YOUR GOAL >>
Transcribe the material below word for word, from the line that contains "Task: Open the no cam camera menu" through the line that contains "pos(1566,80)", keeping both of those lines.

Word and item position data
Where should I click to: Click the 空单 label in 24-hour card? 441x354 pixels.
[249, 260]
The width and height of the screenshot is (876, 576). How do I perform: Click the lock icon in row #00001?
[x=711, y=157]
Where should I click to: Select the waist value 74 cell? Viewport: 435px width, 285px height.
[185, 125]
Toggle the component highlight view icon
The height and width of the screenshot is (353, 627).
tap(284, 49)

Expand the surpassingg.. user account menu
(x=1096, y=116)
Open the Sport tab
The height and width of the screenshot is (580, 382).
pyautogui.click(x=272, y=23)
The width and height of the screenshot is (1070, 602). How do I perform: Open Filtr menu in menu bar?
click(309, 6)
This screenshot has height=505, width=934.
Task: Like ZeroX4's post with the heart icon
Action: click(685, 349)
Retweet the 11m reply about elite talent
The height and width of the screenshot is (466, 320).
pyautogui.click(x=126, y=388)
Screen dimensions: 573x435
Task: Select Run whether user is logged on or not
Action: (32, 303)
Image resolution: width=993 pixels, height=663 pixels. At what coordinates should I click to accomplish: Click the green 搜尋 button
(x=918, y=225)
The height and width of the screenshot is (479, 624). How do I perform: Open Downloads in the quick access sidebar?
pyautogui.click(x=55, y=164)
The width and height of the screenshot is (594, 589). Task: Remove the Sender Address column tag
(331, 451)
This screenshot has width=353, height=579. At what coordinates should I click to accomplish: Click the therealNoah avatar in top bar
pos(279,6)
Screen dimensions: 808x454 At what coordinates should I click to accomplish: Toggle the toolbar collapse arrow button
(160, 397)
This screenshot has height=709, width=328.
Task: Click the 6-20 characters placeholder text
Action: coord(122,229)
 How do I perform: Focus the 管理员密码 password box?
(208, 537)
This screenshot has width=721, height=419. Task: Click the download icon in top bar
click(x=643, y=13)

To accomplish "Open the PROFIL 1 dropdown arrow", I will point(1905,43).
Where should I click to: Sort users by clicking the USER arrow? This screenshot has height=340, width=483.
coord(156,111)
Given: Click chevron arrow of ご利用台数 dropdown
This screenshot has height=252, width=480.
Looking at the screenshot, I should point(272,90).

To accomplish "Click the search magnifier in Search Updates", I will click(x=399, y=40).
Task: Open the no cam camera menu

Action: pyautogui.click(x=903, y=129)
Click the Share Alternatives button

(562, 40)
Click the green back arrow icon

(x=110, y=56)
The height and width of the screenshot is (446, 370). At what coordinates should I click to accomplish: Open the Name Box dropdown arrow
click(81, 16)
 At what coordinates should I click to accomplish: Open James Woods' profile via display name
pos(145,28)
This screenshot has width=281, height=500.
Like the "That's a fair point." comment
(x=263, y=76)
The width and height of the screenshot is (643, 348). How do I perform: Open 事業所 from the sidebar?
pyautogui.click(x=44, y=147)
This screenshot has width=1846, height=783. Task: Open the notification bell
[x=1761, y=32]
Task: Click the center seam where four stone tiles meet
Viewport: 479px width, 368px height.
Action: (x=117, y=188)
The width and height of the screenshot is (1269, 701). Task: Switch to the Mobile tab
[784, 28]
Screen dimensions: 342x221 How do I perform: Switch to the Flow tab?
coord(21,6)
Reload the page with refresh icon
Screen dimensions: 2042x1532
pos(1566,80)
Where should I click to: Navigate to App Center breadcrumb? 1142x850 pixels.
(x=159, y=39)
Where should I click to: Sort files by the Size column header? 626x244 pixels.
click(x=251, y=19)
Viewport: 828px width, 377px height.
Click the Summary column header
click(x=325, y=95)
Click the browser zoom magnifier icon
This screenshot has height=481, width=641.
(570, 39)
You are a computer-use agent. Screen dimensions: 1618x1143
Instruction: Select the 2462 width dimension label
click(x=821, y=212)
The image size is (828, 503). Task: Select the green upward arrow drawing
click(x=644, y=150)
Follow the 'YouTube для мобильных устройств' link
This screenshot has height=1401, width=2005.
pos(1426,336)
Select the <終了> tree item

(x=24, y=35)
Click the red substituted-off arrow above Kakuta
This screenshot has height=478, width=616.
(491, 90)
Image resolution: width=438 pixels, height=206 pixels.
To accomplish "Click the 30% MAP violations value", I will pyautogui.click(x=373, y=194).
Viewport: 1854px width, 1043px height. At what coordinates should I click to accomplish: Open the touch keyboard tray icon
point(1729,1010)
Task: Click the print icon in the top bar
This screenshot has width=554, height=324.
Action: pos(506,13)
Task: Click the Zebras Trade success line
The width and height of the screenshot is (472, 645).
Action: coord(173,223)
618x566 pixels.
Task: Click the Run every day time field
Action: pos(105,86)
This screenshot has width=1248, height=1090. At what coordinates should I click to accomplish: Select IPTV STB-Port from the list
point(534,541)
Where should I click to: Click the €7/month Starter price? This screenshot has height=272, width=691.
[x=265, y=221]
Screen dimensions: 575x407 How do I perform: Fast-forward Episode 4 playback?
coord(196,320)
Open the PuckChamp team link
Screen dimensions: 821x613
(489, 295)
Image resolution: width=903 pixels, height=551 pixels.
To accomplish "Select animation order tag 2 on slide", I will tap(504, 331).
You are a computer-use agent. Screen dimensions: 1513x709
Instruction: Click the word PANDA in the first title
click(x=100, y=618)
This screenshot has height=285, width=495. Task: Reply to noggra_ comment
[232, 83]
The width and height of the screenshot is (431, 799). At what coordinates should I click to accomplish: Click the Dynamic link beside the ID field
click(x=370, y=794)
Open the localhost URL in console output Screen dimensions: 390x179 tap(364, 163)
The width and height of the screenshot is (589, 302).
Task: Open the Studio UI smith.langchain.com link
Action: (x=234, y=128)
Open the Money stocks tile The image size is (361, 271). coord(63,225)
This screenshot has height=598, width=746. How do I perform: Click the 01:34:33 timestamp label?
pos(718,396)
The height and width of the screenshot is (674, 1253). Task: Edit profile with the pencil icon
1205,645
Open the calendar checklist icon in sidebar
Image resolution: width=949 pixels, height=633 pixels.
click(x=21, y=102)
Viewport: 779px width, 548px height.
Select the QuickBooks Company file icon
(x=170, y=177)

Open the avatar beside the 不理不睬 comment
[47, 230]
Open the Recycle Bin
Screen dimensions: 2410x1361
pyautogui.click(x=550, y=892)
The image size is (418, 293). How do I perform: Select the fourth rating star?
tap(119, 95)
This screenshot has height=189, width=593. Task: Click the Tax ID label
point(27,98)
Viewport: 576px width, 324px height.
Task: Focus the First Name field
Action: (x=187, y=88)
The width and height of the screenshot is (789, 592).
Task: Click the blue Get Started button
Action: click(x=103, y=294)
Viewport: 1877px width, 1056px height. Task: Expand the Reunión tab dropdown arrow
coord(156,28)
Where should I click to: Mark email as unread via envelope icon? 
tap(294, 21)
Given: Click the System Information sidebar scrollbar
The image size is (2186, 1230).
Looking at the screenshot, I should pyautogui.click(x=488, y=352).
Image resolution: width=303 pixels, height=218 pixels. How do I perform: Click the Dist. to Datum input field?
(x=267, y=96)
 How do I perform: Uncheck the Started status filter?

RESULT FOR THIS EXERCISE >>
Task: Open the no cam camera menu

Action: pyautogui.click(x=903, y=129)
Click the Share Alternatives button

(562, 40)
Click the green back arrow icon

(x=110, y=56)
The height and width of the screenshot is (446, 370). At what coordinates should I click to accomplish: Open the Name Box dropdown arrow
click(81, 16)
 At what coordinates should I click to accomplish: Open James Woods' profile via display name
pos(145,28)
This screenshot has width=281, height=500.
Like the "That's a fair point." comment
(x=263, y=76)
The width and height of the screenshot is (643, 348). How do I perform: Open 事業所 from the sidebar?
pyautogui.click(x=44, y=147)
This screenshot has width=1846, height=783. Task: Open the notification bell
[x=1761, y=32]
Task: Click the center seam where four stone tiles meet
Viewport: 479px width, 368px height.
Action: (x=117, y=188)
The width and height of the screenshot is (1269, 701). Task: Switch to the Mobile tab
[784, 28]
Screen dimensions: 342x221 How do I perform: Switch to the Flow tab?
coord(21,6)
Reload the page with refresh icon
Screen dimensions: 2042x1532
pos(1566,80)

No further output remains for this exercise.